Sekarang pun sama, bahkan apabila jam berdenting tanpa arah. Semuanya akan tetap sama. Cukup sampai kapan? Seakan aku telah menggenggam jawaban tapi… aku tak mengenal lagi dirinya yang sama. Tubuh ini semakin lelah disaat ia tetirah. Tak ada yang mengharapkanmu berkeluh kesah hanya saja, aku pun manusia biasa yang terkadang jatuh dan menyerah. Bertahan menjadi kata terakhir dan satu – satunya. Namun ku rasa cukup, ku rasa hilang, ku rasa semu.
Satu pagi, di waktu dedaunan mengembun… deru angin membelai lebih lembut dari biasa. Ia bertanya, sudahkah kau mengenalnya. Aku menjawab aku tidak bisa menerka. Aku tidak ingin menerka. Aku takut menerka. Sesuatu sedang terjadi di relung ini. Ia berbisik bahwa kau akan mati. Dan dia tidak akan pernah mengenal hatimu. Tapi bahkan bukan kematian yang aku takutkan. Aku takut kehilangan kesabaran untuk menunggu.
Mungkin waktunya akan tiba kelak. Kami tersenyum dalam dekapan hati yang risau. Jika memang semua ada jalannya biarlah ia berjalan dalam alurnya. Cinta selalu menjadi rindu yang kunjung datang. Sekalipun ia menyakitkan dan mengabaikan. Aku harus tersadar… bila semua harapan tak terungkapkan memang hilang.
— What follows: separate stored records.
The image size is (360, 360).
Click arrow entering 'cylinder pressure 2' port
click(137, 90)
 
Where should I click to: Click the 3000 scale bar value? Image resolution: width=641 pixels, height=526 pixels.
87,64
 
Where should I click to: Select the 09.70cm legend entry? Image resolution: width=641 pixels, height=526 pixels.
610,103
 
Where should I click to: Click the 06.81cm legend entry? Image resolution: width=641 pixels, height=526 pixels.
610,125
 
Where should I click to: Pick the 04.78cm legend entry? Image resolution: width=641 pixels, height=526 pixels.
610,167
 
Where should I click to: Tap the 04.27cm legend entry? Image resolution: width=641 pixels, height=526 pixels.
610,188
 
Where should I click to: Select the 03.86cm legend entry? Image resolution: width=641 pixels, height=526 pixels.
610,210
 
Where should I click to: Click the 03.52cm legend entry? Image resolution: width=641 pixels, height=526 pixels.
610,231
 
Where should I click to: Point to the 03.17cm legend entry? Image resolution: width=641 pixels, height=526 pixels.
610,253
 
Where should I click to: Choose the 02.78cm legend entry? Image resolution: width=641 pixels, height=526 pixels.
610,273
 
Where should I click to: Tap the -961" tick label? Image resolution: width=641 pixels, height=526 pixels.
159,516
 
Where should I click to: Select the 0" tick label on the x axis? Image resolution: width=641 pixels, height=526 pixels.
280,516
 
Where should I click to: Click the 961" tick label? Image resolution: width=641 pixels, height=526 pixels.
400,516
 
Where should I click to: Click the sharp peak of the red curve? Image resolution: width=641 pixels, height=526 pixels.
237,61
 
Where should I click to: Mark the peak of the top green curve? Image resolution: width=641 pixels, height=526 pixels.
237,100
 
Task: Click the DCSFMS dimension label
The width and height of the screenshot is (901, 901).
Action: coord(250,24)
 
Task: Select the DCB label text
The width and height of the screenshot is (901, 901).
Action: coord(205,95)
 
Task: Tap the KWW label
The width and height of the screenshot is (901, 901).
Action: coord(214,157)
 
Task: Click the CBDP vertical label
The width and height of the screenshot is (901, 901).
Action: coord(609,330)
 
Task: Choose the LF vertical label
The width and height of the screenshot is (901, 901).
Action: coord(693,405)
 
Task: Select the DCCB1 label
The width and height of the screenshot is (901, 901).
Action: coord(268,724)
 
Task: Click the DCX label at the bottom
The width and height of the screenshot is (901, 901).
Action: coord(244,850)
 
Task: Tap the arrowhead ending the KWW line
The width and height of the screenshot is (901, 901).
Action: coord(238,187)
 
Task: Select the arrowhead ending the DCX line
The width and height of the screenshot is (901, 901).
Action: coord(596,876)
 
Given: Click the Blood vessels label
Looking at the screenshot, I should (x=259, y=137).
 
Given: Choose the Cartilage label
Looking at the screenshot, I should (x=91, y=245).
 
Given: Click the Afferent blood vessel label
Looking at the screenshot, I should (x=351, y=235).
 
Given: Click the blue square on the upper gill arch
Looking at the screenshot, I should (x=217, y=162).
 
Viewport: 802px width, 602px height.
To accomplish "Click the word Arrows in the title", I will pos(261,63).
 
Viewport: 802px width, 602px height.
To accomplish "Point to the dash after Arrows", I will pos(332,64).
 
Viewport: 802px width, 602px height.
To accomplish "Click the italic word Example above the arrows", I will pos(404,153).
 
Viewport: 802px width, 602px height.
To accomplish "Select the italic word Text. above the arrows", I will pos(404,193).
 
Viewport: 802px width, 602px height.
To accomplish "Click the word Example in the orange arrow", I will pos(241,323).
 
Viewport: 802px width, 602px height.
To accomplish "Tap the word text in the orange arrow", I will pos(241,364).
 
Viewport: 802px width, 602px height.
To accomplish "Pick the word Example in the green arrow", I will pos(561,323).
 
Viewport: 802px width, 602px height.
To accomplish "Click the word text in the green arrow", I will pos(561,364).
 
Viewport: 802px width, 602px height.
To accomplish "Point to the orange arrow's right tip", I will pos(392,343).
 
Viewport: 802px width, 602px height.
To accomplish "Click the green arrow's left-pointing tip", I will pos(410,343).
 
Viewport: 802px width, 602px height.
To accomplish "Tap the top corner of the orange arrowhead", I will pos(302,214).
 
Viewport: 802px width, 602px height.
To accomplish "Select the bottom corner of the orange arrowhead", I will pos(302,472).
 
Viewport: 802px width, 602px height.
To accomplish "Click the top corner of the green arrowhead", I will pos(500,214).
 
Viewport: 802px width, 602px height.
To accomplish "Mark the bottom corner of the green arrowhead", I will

Kemudian, biarkanlah aku di sini. Sampaikan padanya “Berbahagialah… lebih dari itu tersenyumlah”. Bersemangatlah seperti dahulu. Tertawalah bersama mentari dan iringan canda sahabatmu. Merasakan kegelisahan hatimu menyayat nurani ini lebih dalam. Tak perlu engkau meminta.
Aku akan menghela… tersenyum… dan menghilang.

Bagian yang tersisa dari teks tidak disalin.